▶ WRITTEN PROBLEM A: In the job script, what value does the --ntasks-per-node option request?

──────── SUPPLIED TEXT

Hybrid (MPI + OpenMP or MPI+X) on CPU Nodes

mpi+x example script (click to expand/collapse)
#!/bin/bash
#SBATCH --mem=16g
#SBATCH --nodes=2
#SBATCH --ntasks-per-node=4
#SBATCH --cpus-per-task=4    # <- match to OMP_NUM_THREADS
#SBATCH --partition=cpu      # <- or one of: gpuA100x4 gpuA40x4 gpuA100x8 gpuMI100x8
#SBATCH --account=account_name    # <- match to a "Project" returned by the "accounts" command
#SBATCH --job-name=mympi+x
#SBATCH --time=00:10:00      # hh:mm:ss for the job
#SBATCH --constraint="scratch"
### GPU options ###
##SBATCH --gpus-per-node=2
##SBATCH --gpu-bind=none     # <- or closest
##SBATCH [email protected]
##SBATCH --mail-type="BEGIN,END" See sbatch or srun man pages for more email options

module reset # drop modules and explicitly load the ones needed
             # (good job metadata and reproducibility)

────────────────
──────── DATASET ROWS

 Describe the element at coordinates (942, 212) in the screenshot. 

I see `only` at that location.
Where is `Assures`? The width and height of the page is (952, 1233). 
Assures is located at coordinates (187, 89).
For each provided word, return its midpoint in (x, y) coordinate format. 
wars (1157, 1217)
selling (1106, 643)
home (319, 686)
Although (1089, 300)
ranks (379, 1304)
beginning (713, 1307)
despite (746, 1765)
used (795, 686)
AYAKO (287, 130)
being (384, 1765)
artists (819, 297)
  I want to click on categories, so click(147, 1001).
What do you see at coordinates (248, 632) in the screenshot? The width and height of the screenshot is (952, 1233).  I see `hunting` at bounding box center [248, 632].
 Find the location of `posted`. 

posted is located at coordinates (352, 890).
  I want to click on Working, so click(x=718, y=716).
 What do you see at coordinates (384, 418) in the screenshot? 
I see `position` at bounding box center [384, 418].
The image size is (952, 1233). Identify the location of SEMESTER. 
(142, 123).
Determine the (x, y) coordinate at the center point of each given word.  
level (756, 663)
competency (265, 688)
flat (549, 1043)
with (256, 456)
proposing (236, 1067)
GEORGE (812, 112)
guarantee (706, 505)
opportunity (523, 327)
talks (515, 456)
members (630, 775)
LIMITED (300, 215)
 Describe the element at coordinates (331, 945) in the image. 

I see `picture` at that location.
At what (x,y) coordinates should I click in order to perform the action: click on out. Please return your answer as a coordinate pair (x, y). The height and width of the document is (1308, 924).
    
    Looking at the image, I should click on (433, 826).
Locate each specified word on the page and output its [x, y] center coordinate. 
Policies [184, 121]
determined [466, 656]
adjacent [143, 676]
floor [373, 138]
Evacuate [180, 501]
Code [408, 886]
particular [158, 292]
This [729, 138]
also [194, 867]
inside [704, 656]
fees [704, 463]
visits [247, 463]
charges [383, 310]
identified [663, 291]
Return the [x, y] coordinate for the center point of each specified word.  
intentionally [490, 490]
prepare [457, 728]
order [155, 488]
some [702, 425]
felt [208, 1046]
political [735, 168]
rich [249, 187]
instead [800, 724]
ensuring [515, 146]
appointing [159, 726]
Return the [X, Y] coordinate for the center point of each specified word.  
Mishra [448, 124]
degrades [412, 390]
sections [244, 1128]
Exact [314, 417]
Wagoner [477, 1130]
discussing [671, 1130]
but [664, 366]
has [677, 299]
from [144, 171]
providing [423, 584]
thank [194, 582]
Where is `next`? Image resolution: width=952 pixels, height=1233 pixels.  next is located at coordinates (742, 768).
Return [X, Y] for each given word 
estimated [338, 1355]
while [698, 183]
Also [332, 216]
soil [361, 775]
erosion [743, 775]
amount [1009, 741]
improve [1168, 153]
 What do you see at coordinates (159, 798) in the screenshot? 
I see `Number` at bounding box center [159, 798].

────────────────

▶ WRITTEN PROBLEM B: Revise the entries starting at the line that contains "some [702, 425]" and ending at the end of the entries, replacing "center point" with "midpoint" and leaving everything else unchanged.

▶ FULL SOLUTION A: 4

▶ FULL SOLUTION B:
some [702, 425]
felt [208, 1046]
political [735, 168]
rich [249, 187]
instead [800, 724]
ensuring [515, 146]
appointing [159, 726]
Return the [X, Y] coordinate for the midpoint of each specified word.  
Mishra [448, 124]
degrades [412, 390]
sections [244, 1128]
Exact [314, 417]
Wagoner [477, 1130]
discussing [671, 1130]
but [664, 366]
has [677, 299]
from [144, 171]
providing [423, 584]
thank [194, 582]
Where is `next`? Image resolution: width=952 pixels, height=1233 pixels.  next is located at coordinates (742, 768).
Return [X, Y] for each given word 
estimated [338, 1355]
while [698, 183]
Also [332, 216]
soil [361, 775]
erosion [743, 775]
amount [1009, 741]
improve [1168, 153]
 What do you see at coordinates (159, 798) in the screenshot? 
I see `Number` at bounding box center [159, 798].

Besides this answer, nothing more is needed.